Bevor eine Mutter zur Spenderin wird, wird sie umfassend auf Erkrankungen gecheckt und die Milch auf Keime untersucht. Die rohe Milch ist dann tiefgekühlt bei -20 Grad bis zu sechs Monate haltbar. Bevor die Milch an Frühchen gegeben werde, wird sie nochmals auf Keimbelastung untersucht.

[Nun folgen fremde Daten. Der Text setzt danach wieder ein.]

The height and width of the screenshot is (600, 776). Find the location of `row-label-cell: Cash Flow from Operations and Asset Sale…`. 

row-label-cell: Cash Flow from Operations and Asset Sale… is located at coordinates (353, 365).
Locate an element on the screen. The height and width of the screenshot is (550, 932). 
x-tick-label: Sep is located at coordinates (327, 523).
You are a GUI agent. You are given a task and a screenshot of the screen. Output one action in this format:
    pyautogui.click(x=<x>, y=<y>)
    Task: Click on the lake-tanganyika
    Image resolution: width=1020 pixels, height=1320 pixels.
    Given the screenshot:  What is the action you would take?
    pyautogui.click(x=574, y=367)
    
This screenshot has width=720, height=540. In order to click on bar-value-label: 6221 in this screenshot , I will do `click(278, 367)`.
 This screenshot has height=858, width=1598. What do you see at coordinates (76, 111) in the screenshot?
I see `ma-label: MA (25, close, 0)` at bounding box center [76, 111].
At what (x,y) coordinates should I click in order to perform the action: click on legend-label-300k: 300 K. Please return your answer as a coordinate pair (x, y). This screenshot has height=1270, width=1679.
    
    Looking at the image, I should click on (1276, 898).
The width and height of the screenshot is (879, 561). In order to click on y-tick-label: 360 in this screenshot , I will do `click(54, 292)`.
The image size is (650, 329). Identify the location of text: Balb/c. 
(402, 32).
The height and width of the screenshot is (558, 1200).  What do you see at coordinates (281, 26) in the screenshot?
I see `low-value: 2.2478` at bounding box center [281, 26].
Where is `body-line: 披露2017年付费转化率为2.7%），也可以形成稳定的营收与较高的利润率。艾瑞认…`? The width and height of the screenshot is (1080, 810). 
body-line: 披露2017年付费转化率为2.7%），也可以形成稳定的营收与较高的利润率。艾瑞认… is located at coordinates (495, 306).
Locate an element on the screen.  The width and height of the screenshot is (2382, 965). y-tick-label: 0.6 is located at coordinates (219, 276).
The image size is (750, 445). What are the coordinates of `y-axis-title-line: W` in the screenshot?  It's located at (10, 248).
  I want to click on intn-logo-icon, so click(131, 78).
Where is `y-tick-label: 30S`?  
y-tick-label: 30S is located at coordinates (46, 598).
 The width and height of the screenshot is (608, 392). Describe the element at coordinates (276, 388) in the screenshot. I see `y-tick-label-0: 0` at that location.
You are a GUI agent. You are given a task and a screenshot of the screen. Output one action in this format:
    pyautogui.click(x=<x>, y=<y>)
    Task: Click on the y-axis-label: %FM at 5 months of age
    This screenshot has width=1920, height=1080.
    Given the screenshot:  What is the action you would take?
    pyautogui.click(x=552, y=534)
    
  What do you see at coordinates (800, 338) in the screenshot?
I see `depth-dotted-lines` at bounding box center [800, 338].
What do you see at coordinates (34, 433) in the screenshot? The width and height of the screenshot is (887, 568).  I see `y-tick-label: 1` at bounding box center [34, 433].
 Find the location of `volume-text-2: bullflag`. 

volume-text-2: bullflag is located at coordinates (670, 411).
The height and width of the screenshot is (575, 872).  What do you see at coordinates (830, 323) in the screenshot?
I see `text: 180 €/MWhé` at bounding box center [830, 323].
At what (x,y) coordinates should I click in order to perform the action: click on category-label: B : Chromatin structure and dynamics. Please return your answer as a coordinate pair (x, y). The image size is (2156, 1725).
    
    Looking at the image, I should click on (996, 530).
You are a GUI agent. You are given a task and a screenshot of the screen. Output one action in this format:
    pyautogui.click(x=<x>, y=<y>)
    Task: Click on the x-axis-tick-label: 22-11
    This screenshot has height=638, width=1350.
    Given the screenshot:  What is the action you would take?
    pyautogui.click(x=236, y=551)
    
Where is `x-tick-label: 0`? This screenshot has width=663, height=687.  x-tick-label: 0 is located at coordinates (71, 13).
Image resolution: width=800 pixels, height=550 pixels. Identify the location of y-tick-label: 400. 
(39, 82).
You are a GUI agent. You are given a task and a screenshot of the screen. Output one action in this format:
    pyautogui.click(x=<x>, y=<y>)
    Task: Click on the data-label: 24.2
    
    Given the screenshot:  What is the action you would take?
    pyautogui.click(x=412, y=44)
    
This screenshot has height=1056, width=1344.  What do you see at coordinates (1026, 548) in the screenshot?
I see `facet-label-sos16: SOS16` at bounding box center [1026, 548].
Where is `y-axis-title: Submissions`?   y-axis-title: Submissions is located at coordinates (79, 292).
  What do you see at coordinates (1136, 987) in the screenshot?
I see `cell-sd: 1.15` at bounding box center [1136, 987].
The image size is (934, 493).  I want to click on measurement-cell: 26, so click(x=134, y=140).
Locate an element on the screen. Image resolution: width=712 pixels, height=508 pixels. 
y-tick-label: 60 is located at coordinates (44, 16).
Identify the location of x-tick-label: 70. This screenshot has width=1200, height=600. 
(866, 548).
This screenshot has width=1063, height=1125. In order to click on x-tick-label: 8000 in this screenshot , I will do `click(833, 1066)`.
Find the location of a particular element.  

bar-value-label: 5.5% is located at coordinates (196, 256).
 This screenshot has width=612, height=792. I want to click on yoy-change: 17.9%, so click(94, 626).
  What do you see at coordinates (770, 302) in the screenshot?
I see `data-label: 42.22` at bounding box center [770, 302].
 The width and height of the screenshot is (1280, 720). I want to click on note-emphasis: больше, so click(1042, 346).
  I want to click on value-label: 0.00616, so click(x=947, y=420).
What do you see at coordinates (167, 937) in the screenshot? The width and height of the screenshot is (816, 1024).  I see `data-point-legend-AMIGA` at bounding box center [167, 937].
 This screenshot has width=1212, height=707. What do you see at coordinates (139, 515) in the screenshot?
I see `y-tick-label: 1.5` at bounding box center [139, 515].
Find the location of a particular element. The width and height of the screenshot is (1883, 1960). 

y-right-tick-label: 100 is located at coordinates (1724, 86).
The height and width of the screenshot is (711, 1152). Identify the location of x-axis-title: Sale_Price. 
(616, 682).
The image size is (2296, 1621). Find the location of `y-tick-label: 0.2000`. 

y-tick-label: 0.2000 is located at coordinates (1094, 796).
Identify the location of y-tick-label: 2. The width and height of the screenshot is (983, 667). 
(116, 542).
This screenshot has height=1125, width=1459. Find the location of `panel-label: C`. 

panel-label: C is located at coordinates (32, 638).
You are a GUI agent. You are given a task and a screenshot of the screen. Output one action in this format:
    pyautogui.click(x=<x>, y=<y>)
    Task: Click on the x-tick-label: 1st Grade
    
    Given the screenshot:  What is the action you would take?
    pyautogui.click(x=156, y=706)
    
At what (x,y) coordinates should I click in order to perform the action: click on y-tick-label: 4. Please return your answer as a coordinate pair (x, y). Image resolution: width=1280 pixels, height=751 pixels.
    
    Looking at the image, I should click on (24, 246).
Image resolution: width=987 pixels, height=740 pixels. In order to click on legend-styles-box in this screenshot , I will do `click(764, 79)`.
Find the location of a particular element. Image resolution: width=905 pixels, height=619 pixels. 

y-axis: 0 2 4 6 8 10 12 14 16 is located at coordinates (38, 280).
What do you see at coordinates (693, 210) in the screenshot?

Der Deutsche Hebammenverband (DHV) hält den weiteren Ausbau von Frauenmilchbanken in Deutschland für dringend erforderlich. Zum einen könne so gewährleistet werden, dass vor allem Frühgeborene und kranke Babys die Milch erhalten, die sie benötigen. „Frauenmilch enthält wichtige Substanzen für die Entwicklung des Säuglings, die künstliche Nahrung nicht bieten kann“, sagt die Beauftragte des Deutschen Hebammenverbandes für Stillen und Ernährung, Aleyd von Gartzen. Frauenmilch versorge die Babys mit den richtigen Eiweißen, Fetten und Kohlehydraten und liefere Immunstoffe, Vitamine, Mineralstoffe, Spurenelemente, die genau auf den menschlichen Organismus abgestimmt sind. Qualitätsstandards in den Frauenmilchbanken stellten sicher, dass die Milch hygienisch sauber sei.